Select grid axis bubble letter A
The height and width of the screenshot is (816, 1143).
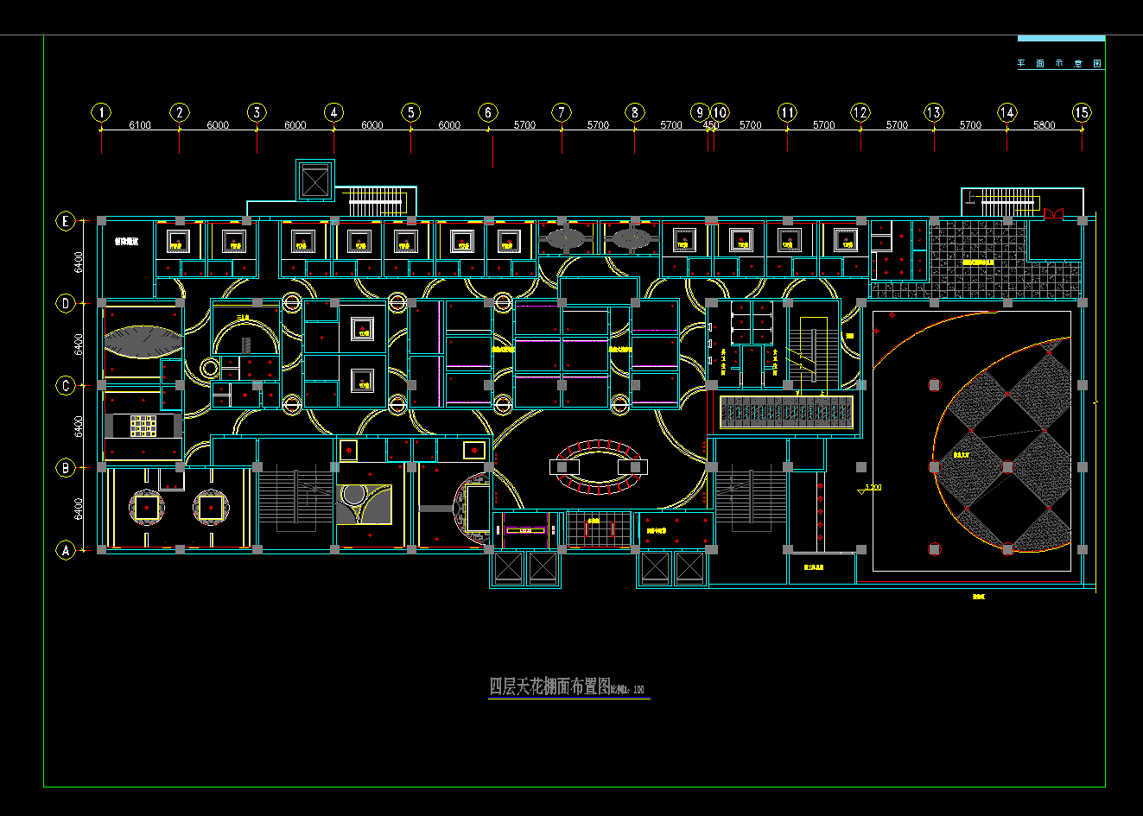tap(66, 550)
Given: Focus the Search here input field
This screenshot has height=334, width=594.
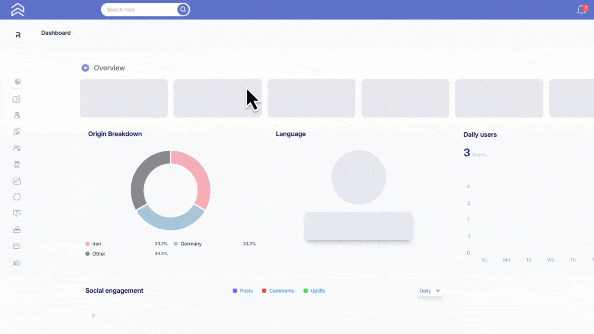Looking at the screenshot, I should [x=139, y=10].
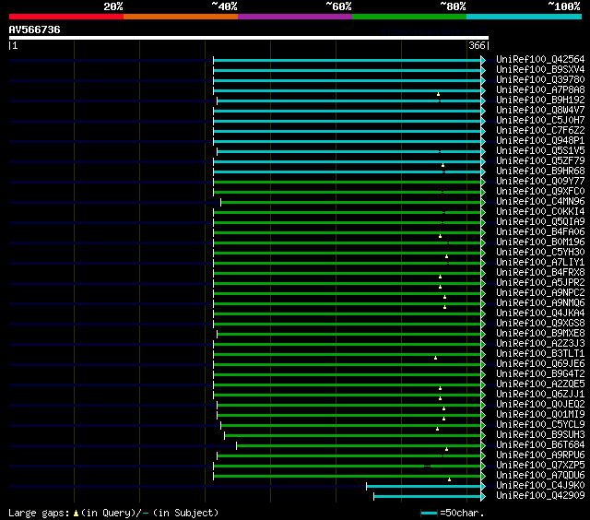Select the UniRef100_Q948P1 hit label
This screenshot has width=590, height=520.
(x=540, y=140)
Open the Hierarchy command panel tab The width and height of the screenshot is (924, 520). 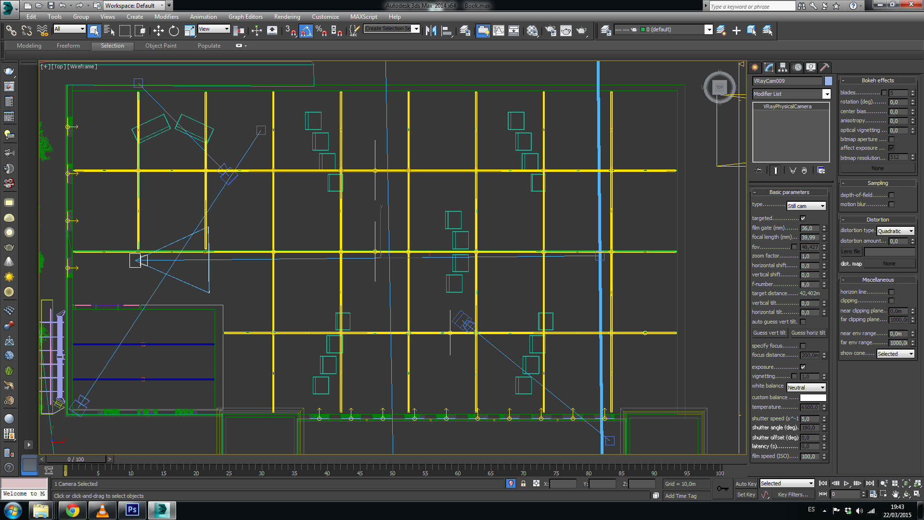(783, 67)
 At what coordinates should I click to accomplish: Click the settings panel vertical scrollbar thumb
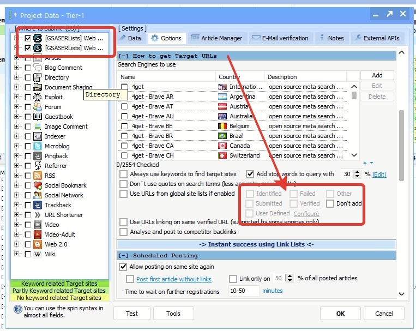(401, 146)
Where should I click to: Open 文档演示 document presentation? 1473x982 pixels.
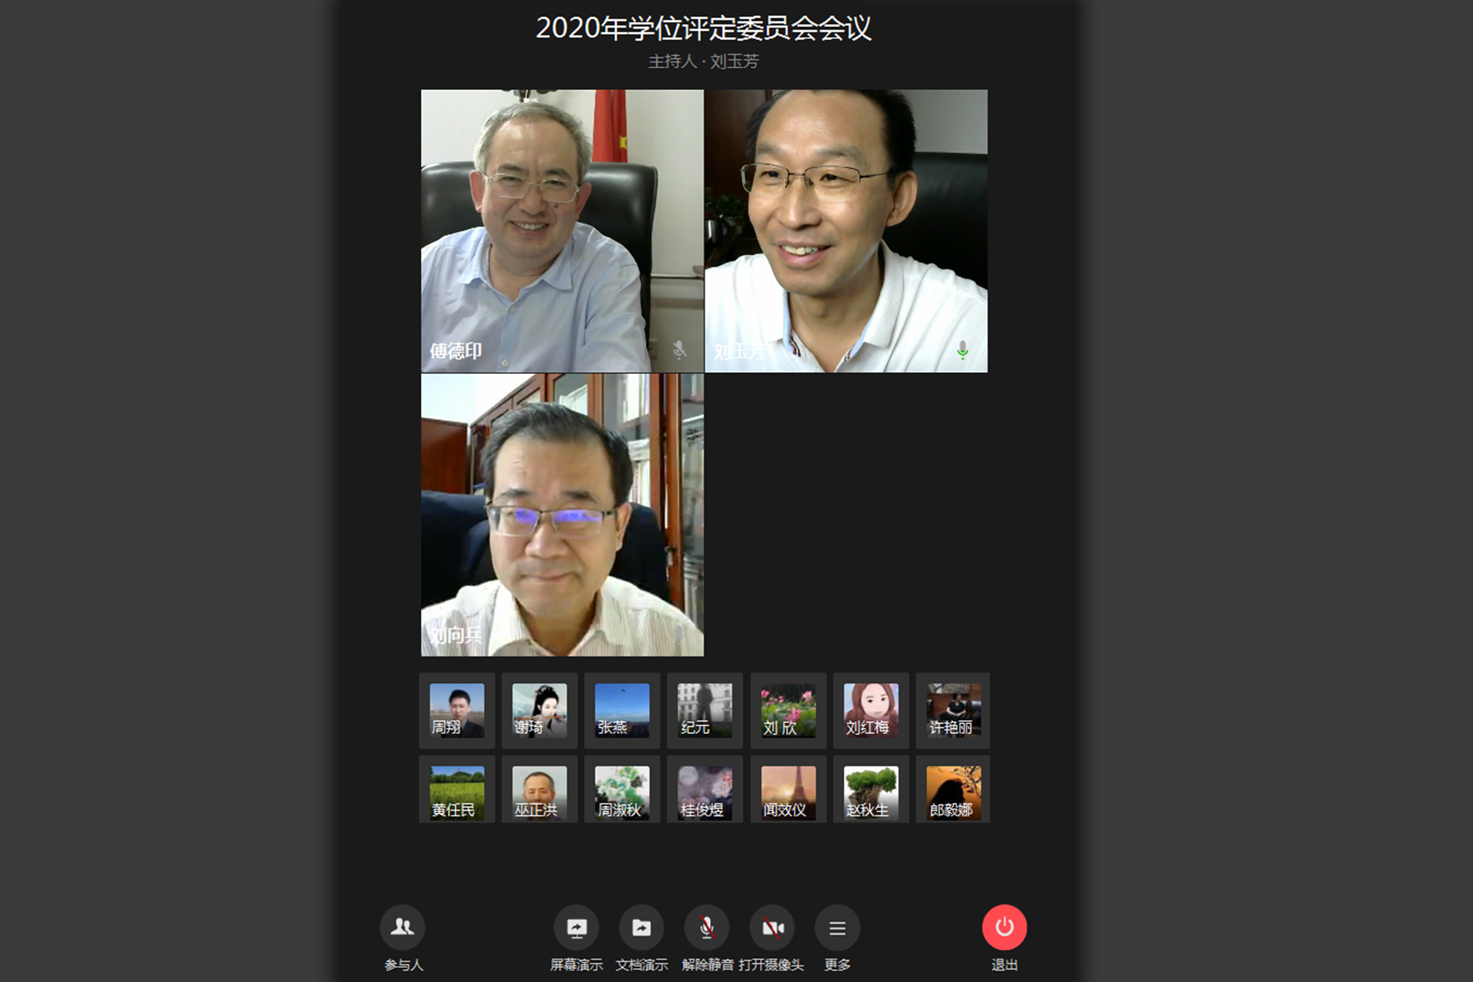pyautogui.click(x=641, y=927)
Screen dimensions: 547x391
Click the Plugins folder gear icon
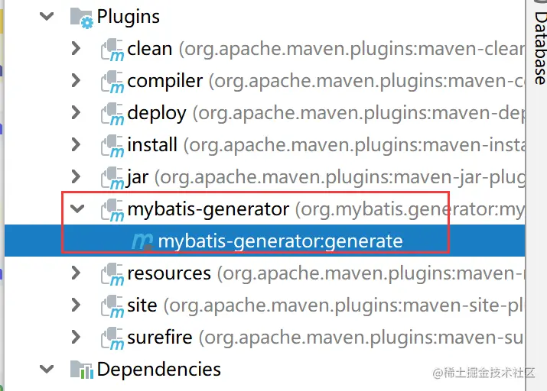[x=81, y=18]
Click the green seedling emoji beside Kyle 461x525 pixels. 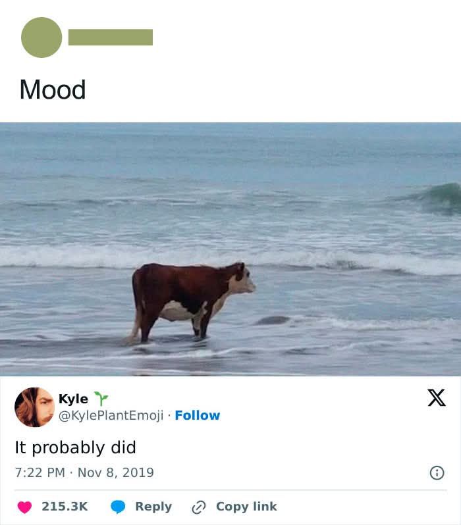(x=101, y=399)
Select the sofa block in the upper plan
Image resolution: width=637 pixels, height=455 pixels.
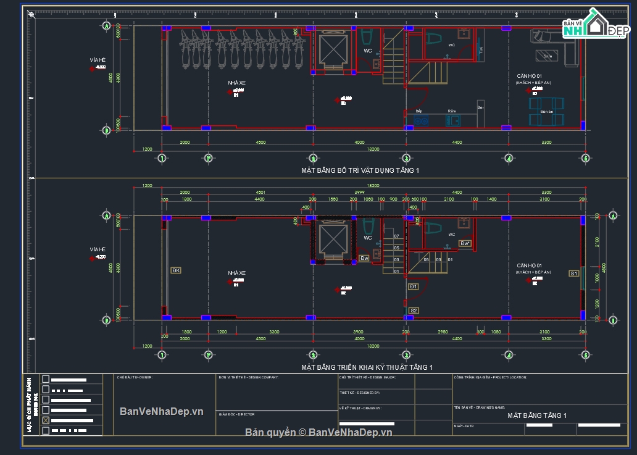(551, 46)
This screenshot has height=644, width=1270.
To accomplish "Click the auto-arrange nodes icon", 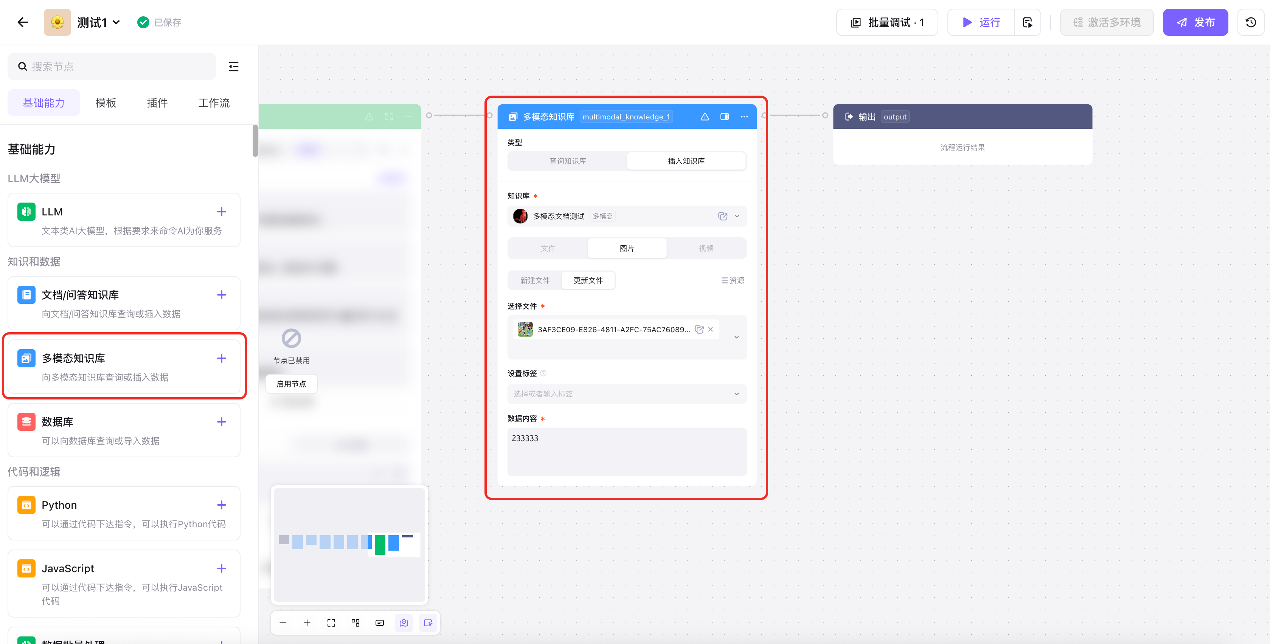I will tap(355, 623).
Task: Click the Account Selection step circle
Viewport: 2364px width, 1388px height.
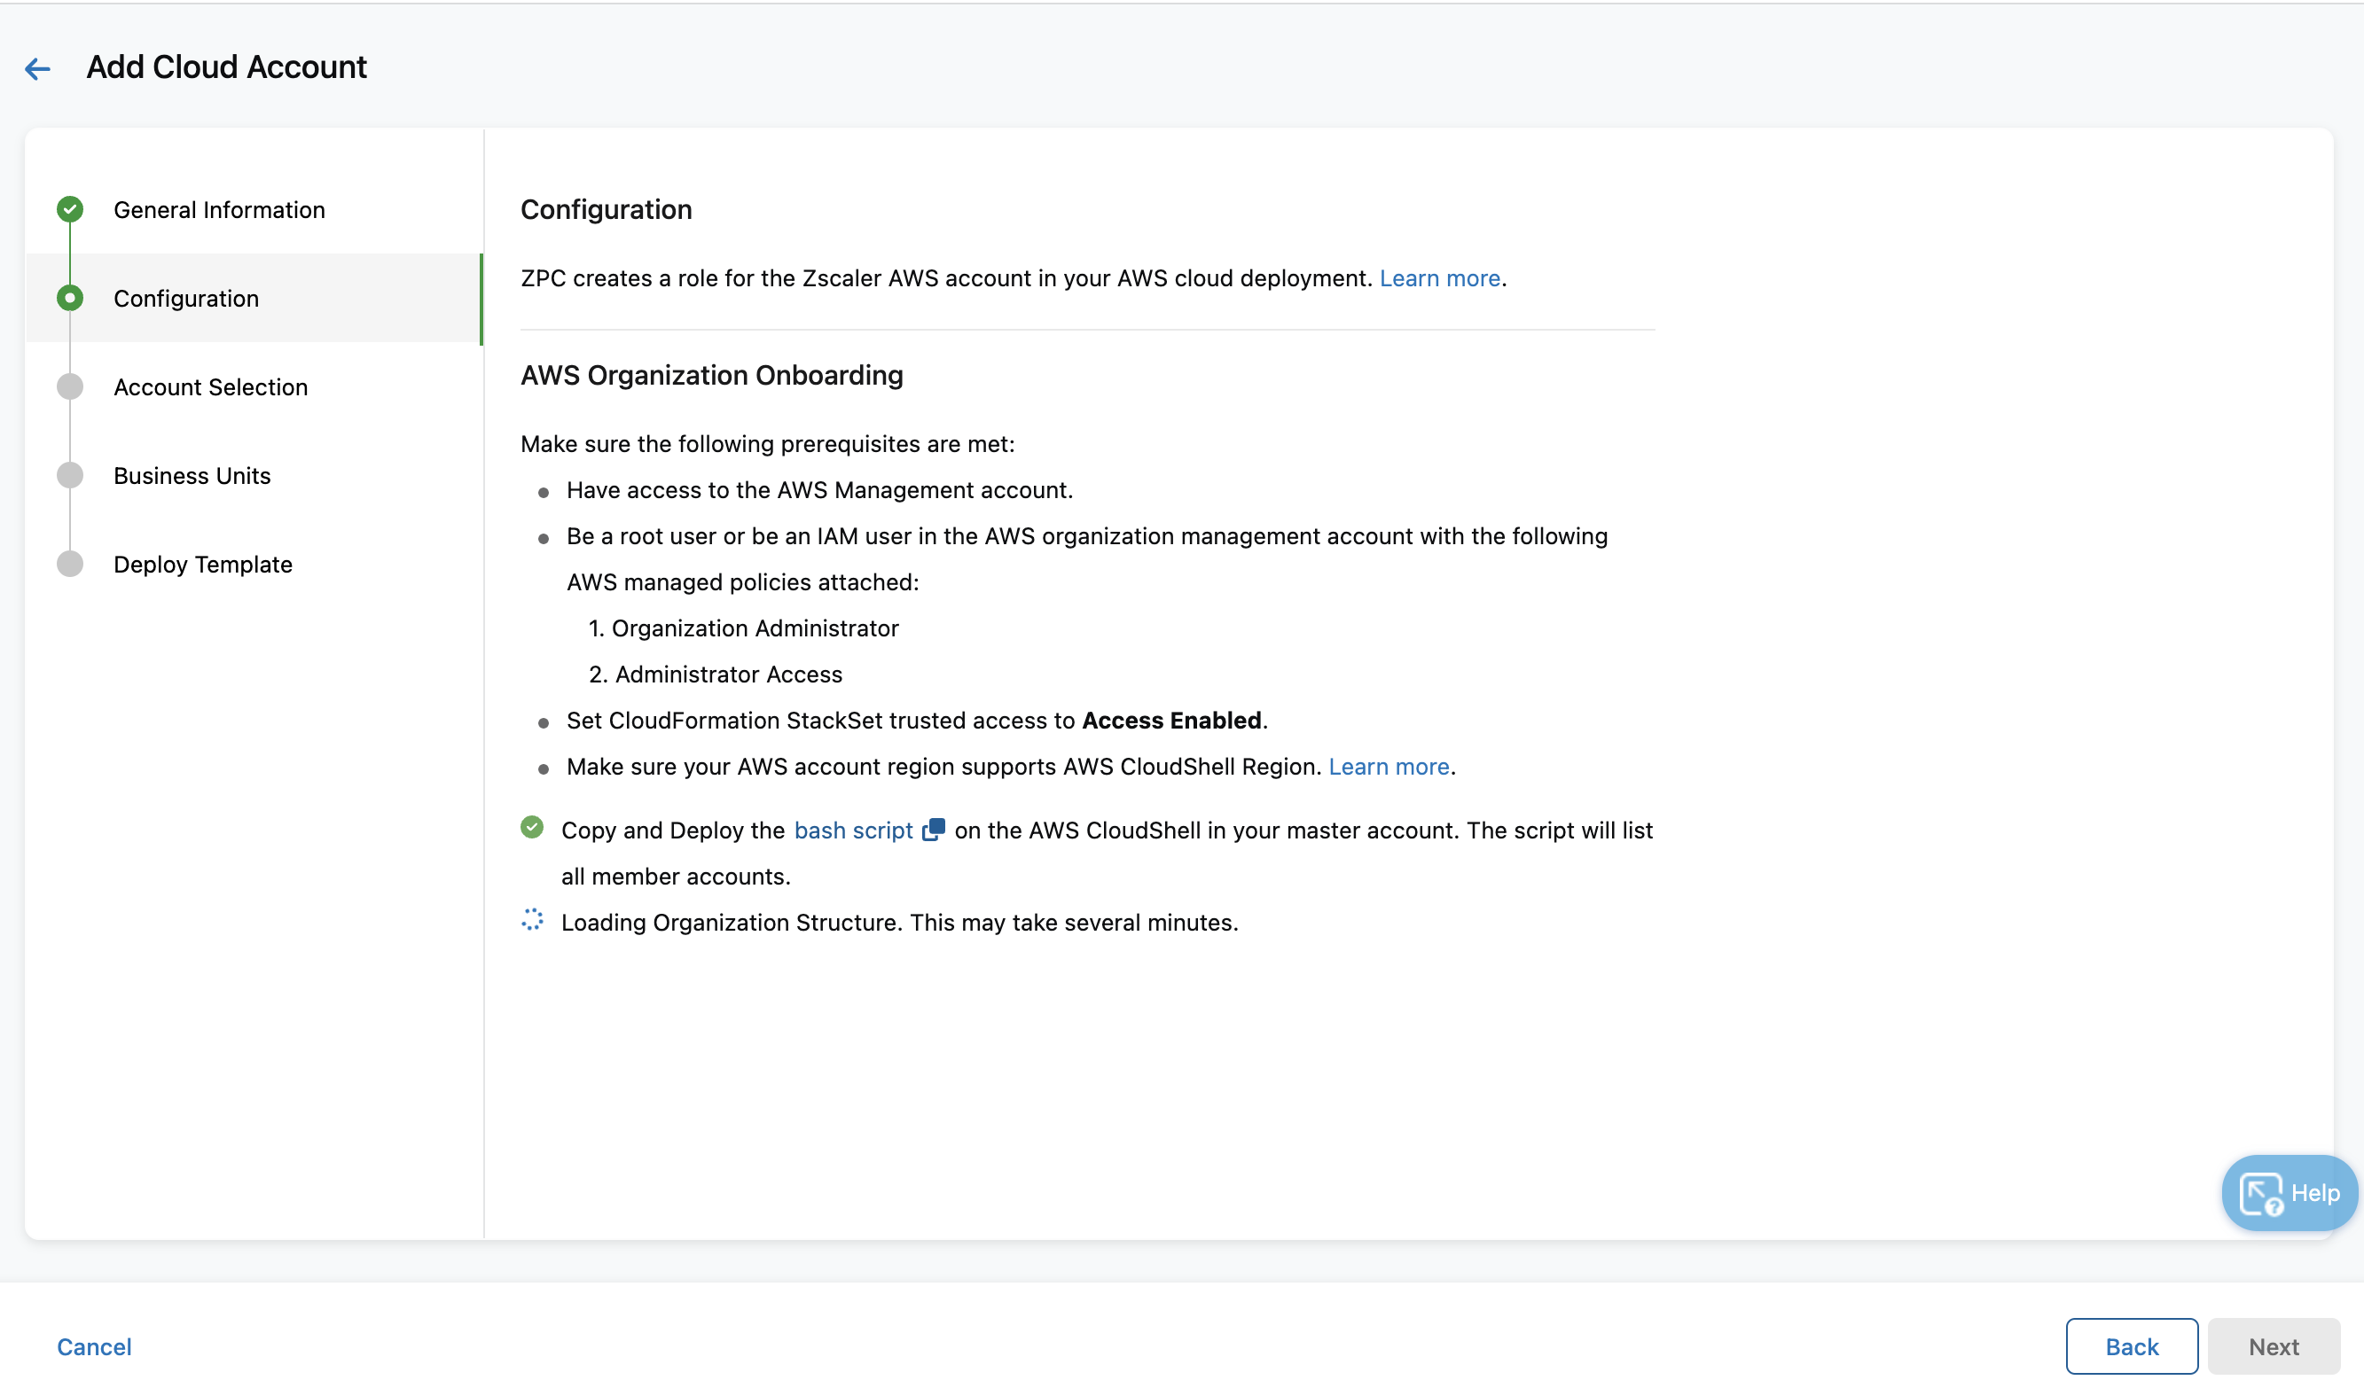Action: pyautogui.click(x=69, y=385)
::::::
-- DIRECTION --
Revise the entries from the line containing "Task: Click the Account Selection step circle" through the end, replacing "Account Selection" with "Payment Method" and changing nothing else. Omit the pictures from your answer.

-- WORKED SOLUTION --
Task: Click the Payment Method step circle
Viewport: 2364px width, 1388px height.
Action: pyautogui.click(x=69, y=385)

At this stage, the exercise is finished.